Scicluna disse ter chegado quando o Vaticano estava lidando com uma “avalanche” de casos de abuso, iniciada após a reportagem de 2002 sobre abuso generalizado e encobrimento na Arquidiocese de Boston. Ele disse que se encontrava com Ratzinger toda sexta-feira para discutir os casos de abuso pendentes.
“Eu vi... o cardeal Ratzinger amadurecer em sua compreensão do fenômeno”, disse Scicluna. “Estávamos revisando centenas de casos todos os anos e as narrativas ensinam muito. Elas ensinam não apenas sobre a fraqueza humana, mas também sobre a face sombria do abuso, os efeitos nas vítimas e também o fato de que existe uma narrativa que se repete”.
O arcebispo elogiou Ratzinger pela forma como coordenou sua equipe, dizendo: “Ele teve a humildade de confiar em nós, especialistas”.
“Ele conhecia seus limites no direito canônico”, disse Scicluna. “Mas ele tinha esse grande entendimento da natureza humana, e também da teologia e da antropologia por trás da má conduta, o que obviamente trouxe um aprofundamento do discernimento sobre o caso e o que fazer em circunstâncias específicas”.

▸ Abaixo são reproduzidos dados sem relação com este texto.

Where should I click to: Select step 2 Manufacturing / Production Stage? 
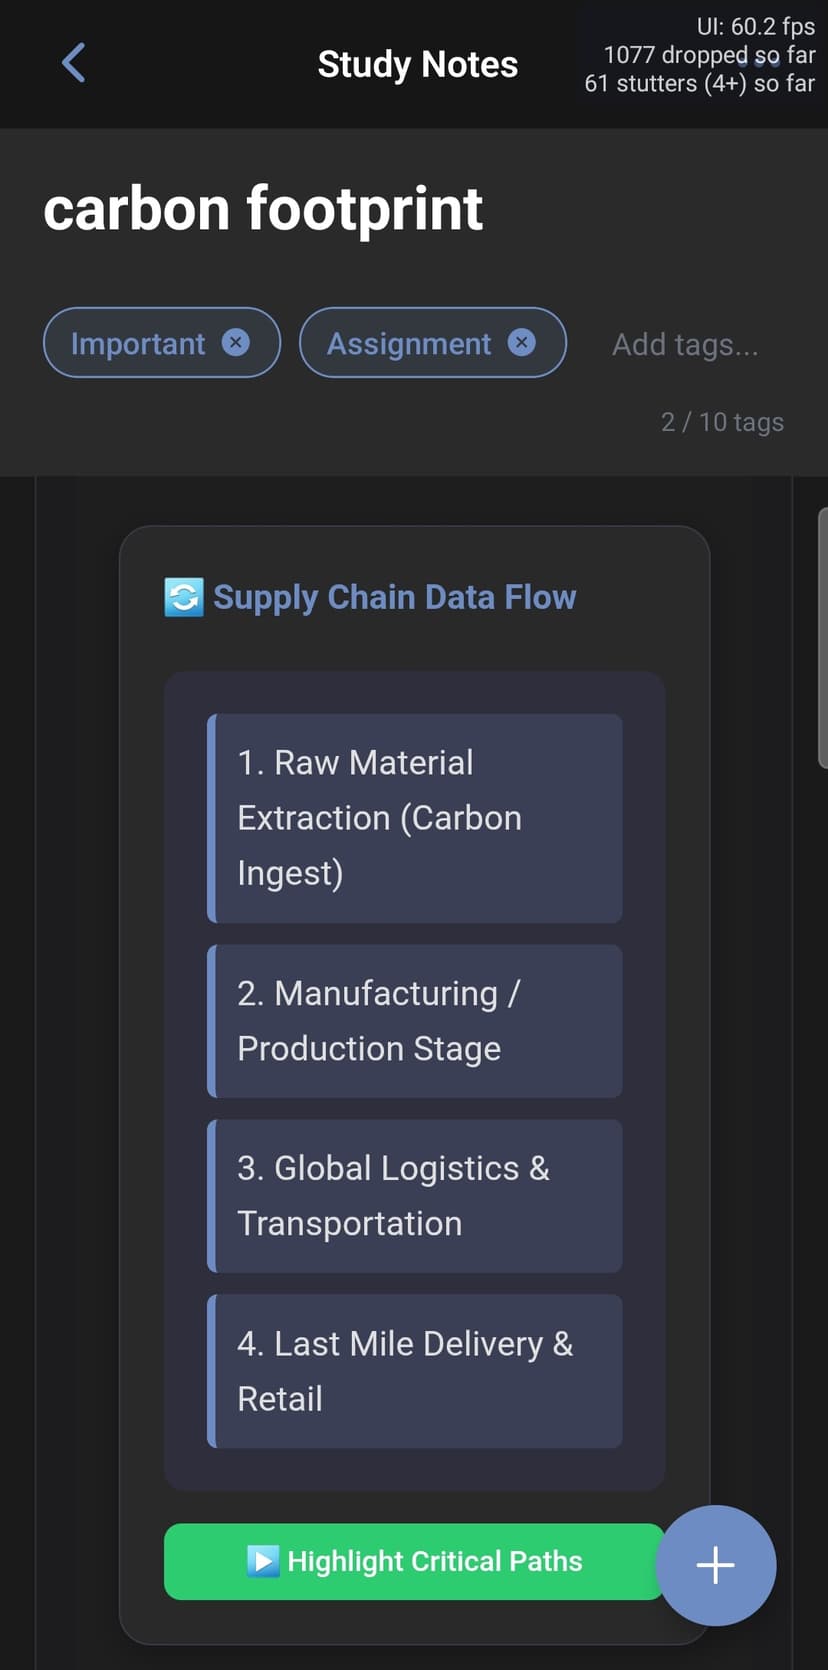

Quanto aos possíveis erros que Ratzinger ou o escritório possam ter cometido, o arcebispo disse: “Pode haver questões em que as coisas ... poderiam ter sido decididas de uma maneira melhor. Mas esse é o caso. O que quer que você tente fazer, sempre será o caso”.
Questionado sobre os críticos que dizem que Ratzinger poderia ter feito mais sob João Paulo II para responsabilizar bispos individuais por perpetrar encobrimentos para proteger padres abusivos, Scicluna respondeu simplesmente: “Não era seu papel como prefeito”.

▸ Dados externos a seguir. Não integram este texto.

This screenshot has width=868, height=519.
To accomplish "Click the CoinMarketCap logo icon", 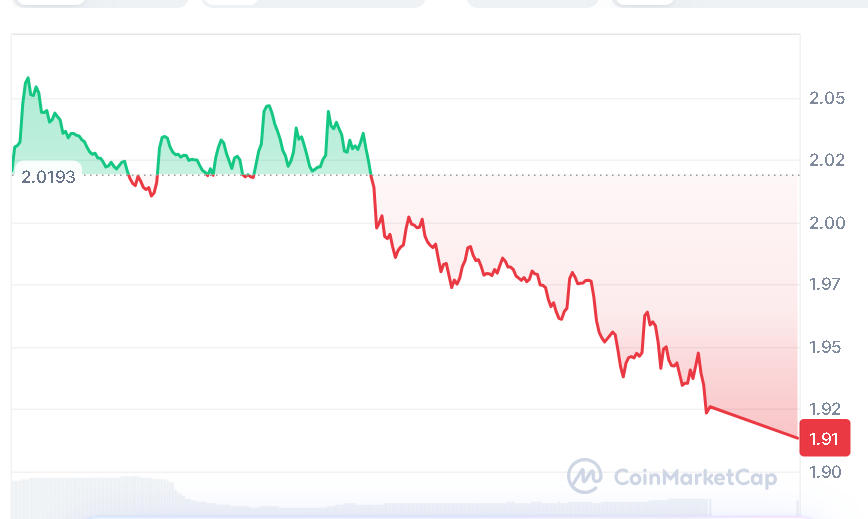I will [584, 475].
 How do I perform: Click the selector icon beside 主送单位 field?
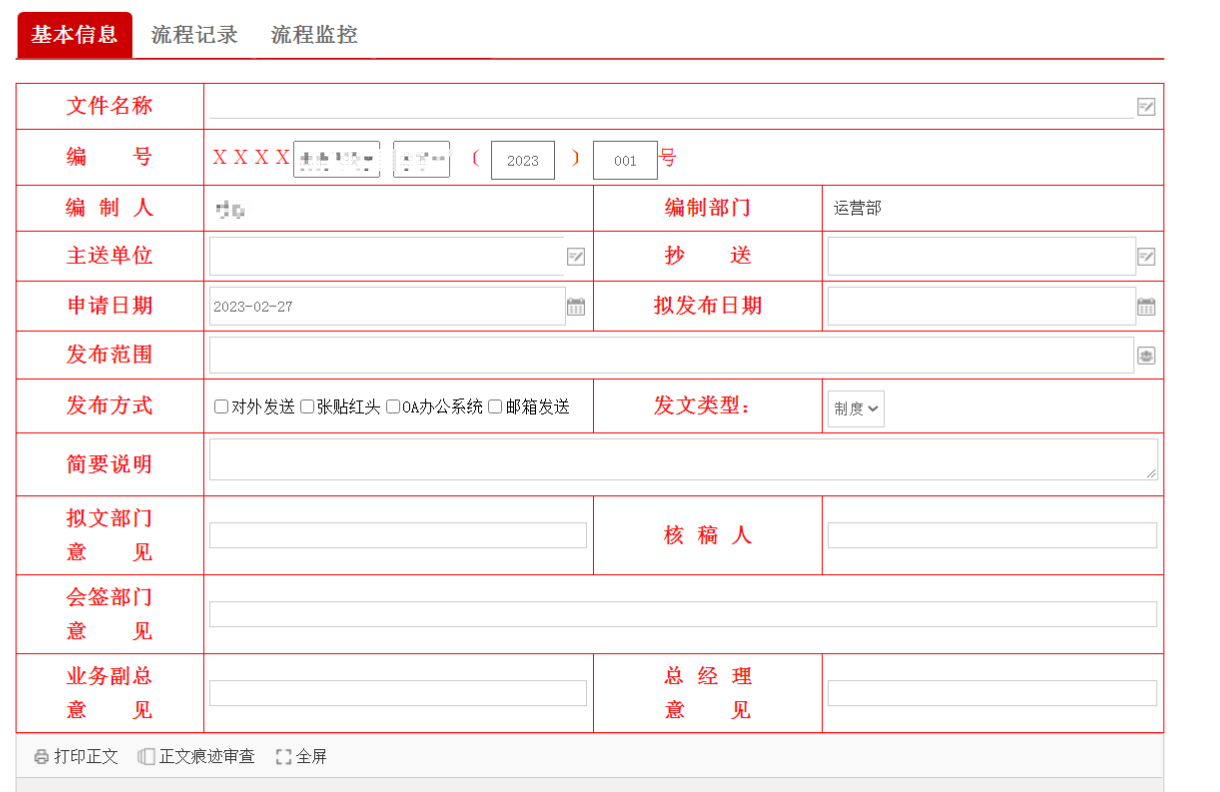coord(576,257)
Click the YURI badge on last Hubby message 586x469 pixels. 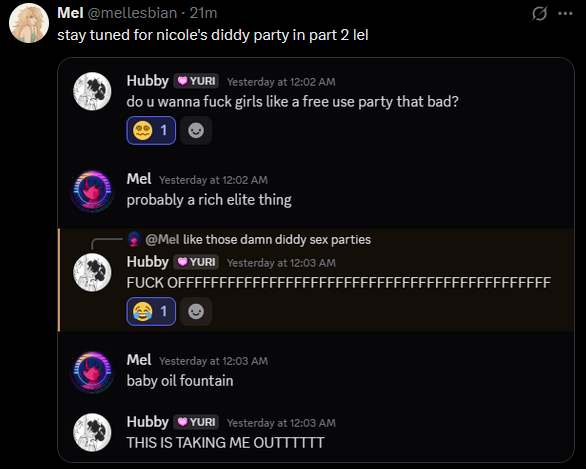point(196,422)
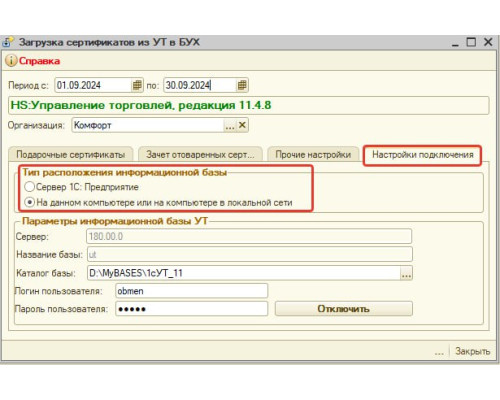This screenshot has width=500, height=400.
Task: Switch to Подарочные сертификаты tab
Action: click(71, 154)
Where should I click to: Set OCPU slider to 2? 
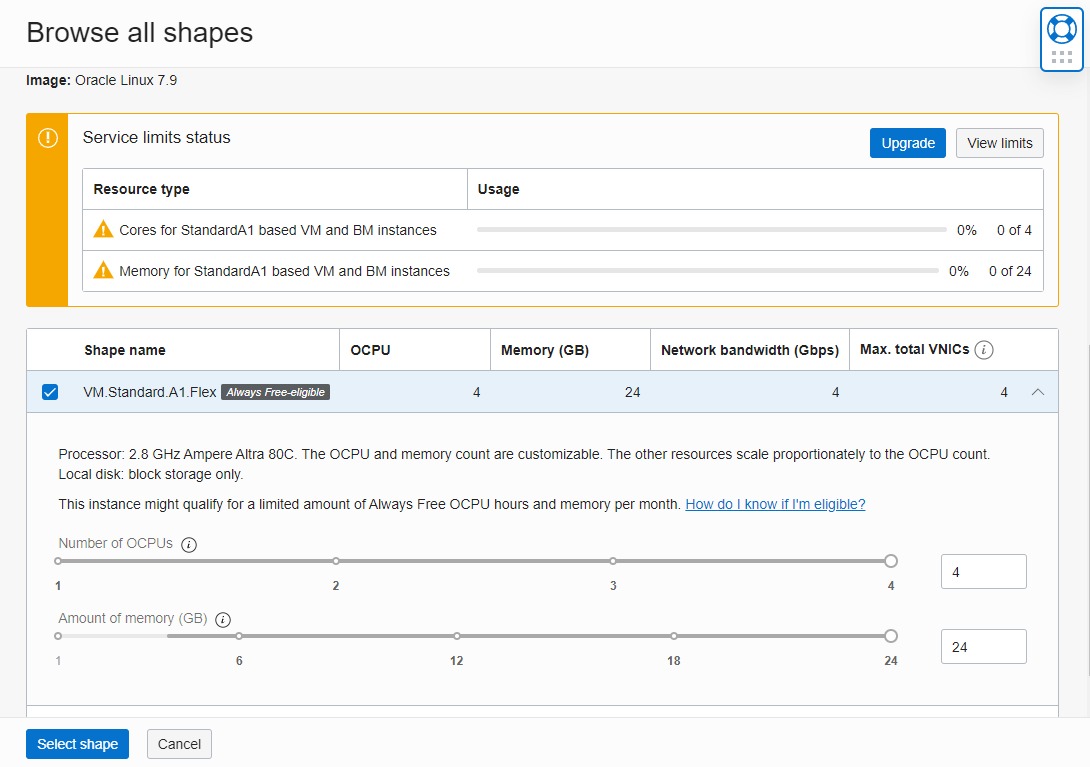(336, 561)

Quanto a saber se Ratzinger fez o suficiente depois de ser eleito papa em 2005, o arcebispo respondeu: “No final, quando você é papa, você é papa. Você não pode dizer ‘eu não sou papa’. Mas depende, obviamente, da informação que você obtém”

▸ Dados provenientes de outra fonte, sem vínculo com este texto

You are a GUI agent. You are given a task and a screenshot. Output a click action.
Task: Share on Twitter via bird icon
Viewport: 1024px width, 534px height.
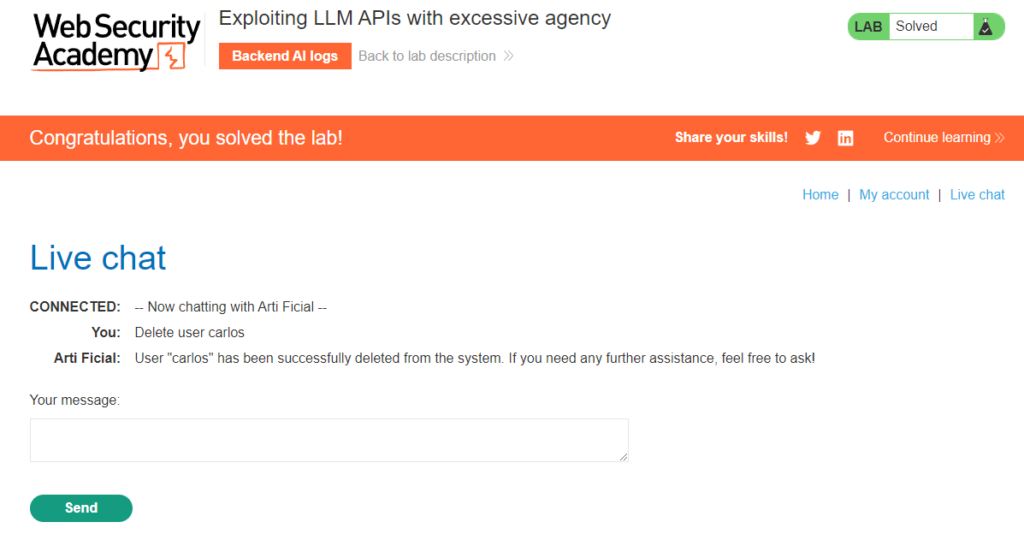pyautogui.click(x=812, y=138)
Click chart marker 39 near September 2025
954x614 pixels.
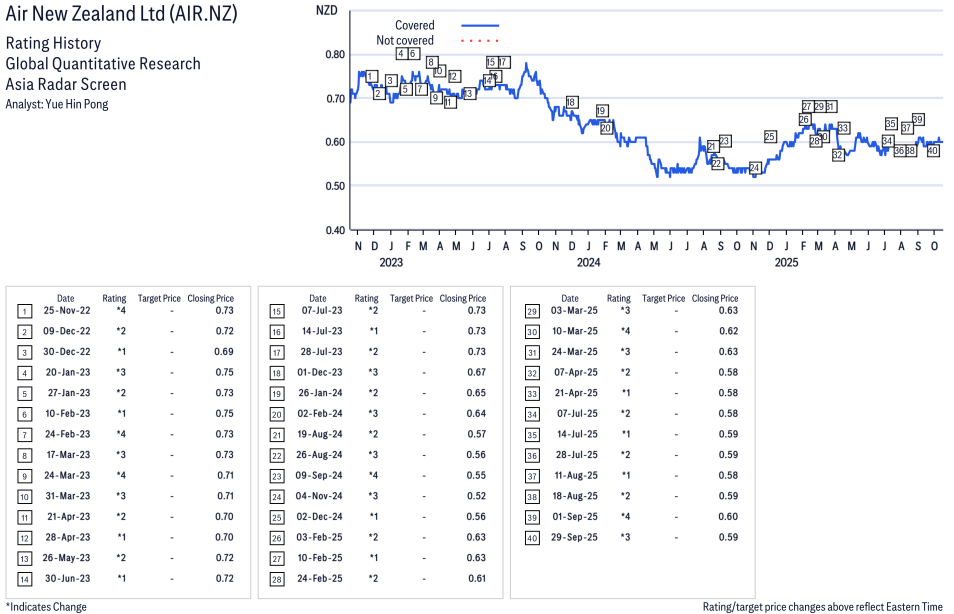[918, 119]
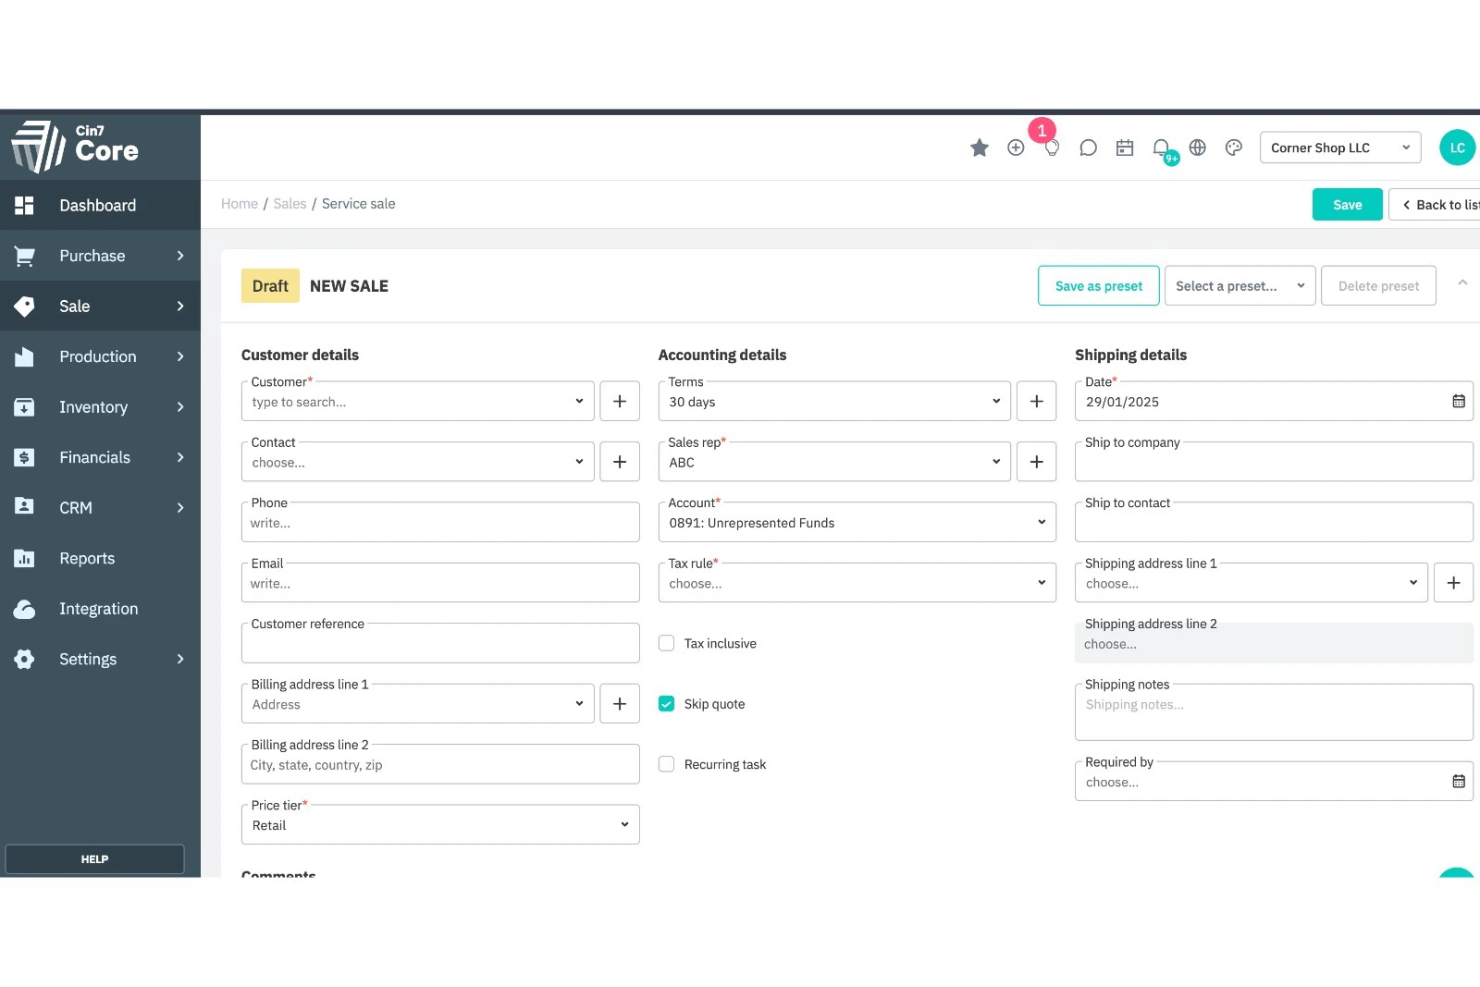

Scicluna elogiou Bento XVI por sua carta de 2010 aos católicos na Irlanda, na qual o pontífice se desculpava com as vítimas de abuso no país, cobrava dos bispos que cooperassem com as autoridades civis que investigavam as denúncias de abuso e anunciava planos iniciais para investigações do Vaticano sobre dioceses, seminários e ordens religiosas irlandesas.
Scicluna chamou essa carta de “um ponto de referência” e disse que contém “as premissas” de como Francisco responderia mais tarde à crise dos abusos, inclusive na “Carta ao Povo Peregrino de Deus no Chile” do próprio Francisco. Essa carta, emitida em 2018 depois que Francisco irritou vítimas de abuso e defensores durante sua visita ao Chile naquele ano, incluía o papa admitindo sua vergonha por suas ações.
“Veja, há um continuum”, disse o arcebispo sobre as respostas de Bento e Francisco à crise. “Obviamente, eles são pessoas diferentes... mas você vê um desejo de oferecer uma resposta adequada dentro dos limites do discernimento humano e também da falibilidade do julgamento humano. E isso é algo que eu acho que também precisa ser levado em consideração”.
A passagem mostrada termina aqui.